Doch dieser erste Europapokalabend in der Vereinsgeschichte war für die Nagelsmänner einer der verpassten Chancen. Das späte Anschlusstor durch den eingewechselten Mark Uth (87.) lässt die Lage vor dem Rückspiel am kommenden Mittwoch an der Anfield Road aber nicht völlig aussichtslos erscheinen. Die Debatte um die Raumdeutung zwischen den beiden Trainern war in Wahrheit eine um die Deutungshoheit nach diesem ersten Aufeinandertreffen.

Die Hoffenheimer müssen sich Mut machen für das Rückspiel, sie spielten lange Zeit gut, in der ersten Halbzeit sogar sehr gut – aber in den entscheidenden Situationen eben nicht gut genug. Andrej Kramaric vergab leichtfertig die Chance zur frühen Führung, sein Elfmeter geriet zu einer peinlichen Rückgabe, die Liverpools Torhüter Simon Mignolet mühelos parieren konnte (12). Der Fehlschuss war ein Lapsus, der Liverpool geholfen hat, ins Spiel zu finden.

Beim 0:1 durch einen direkt verwandelten Freistoß des 18-Jährigen Trent Alexander-Arnold aus 22 Metern flog der Ball allerdings auch deshalb ins Tor, weil Lukas Rupp in der TSG-Mauer nicht hoch gesprungen war. Und im Vorlauf des 0:2 haderte Nadiem Amiri mit der Schiedsrichterentscheidung bei einem Foul im Mittelfeld, statt die schnelle Ausführung des Freistoßes zu verhindern.

„Wir werden auch in Liverpool ein gutes Spiel machen“

TSG-Trainer Julian Nagelsmann

Dass der Schuss auch noch ins Tor abgefälscht wurde (74.), passte zu den vielen kleinen Unglücksmomenten, die die TSG an diesem Abend erlebte. Liverpool wirkte auf diesem höchsten europäischen Niveau dann doch um ein Tor besser, abgezockter, wettkampfstärker. Über das späte Gegentor wollte Klopp sich zumindest öffentlich nicht zu sehr aufregen, vor dem Anpfiff hätte er jedes Siegergebnis willkommen geheißen, auch ein 8:7, sagte er. Und überhaupt: Ein 2:1 sei besser als ein 1:0.

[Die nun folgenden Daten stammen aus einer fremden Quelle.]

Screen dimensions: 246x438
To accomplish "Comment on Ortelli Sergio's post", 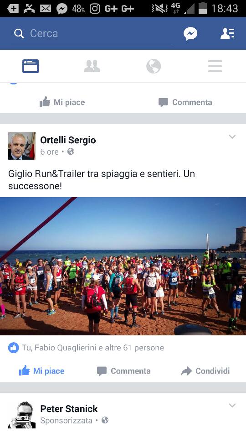I will (x=123, y=371).
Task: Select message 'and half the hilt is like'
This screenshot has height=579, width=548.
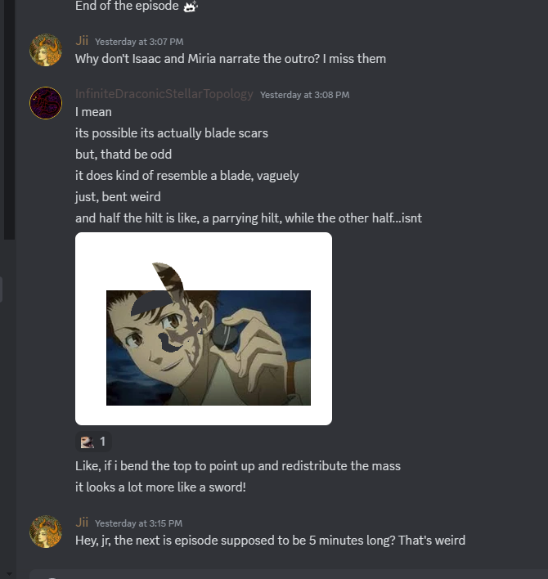Action: coord(249,218)
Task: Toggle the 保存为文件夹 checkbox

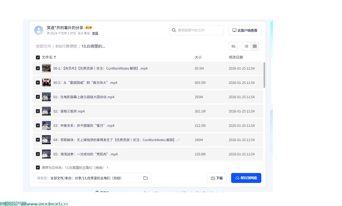Action: click(x=38, y=167)
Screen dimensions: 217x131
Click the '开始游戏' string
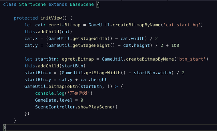coord(78,93)
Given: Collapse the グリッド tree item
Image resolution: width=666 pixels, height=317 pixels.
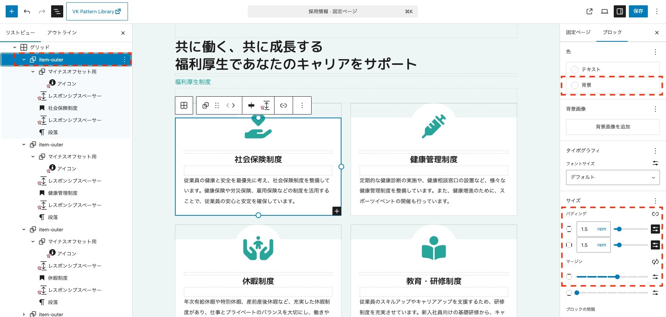Looking at the screenshot, I should (15, 47).
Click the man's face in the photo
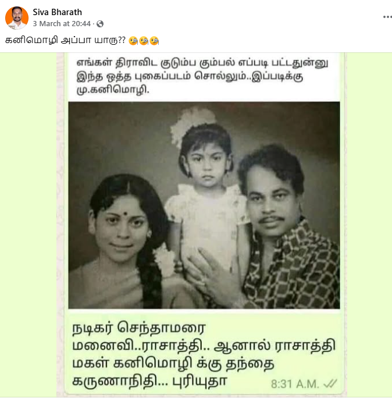The height and width of the screenshot is (398, 392). [272, 202]
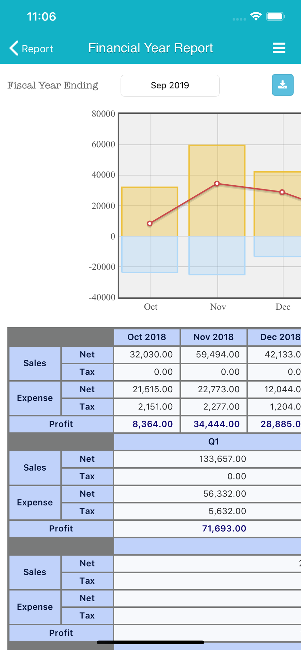Tap the battery status icon
This screenshot has height=650, width=301.
[276, 16]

Hoffenheim muss wegen der Auswärtstorregel im Europapokal im Rückspiel mindestens zwei Treffer erzielen, um weiterzukommen, ein 1:0 genügt nicht. Liverpools Vorsprung wirkt für diese im Konter überragende Mannschaft wie geschaffen für das Rückspiel zu Hause. Besonders mit dem aberwitzig schnellen Linksaußen Sadio Mane waren zunächst Ermin Bicakcic und dann Nordtveit überfordert. Die Hoffenheimer geben sich dennoch trotzig, Julian Nagelsmann versprach: „Wir haben ein gutes Spiel gemacht und werden auch in Liverpool ein gutes Spiel machen.“

Denn, und diese kleine Spitze gegen Klopp konnte er sich dann nicht verkneifen: „Vielleicht sind im Rückspiel die Räume ja auch noch da.“ Wenn ja, dann sollten die Hoffenheimer diese Räume aber in jedem Fall besser nutzen, sonst ist der Champions-League-Traum nächste Woche ausgeträumt.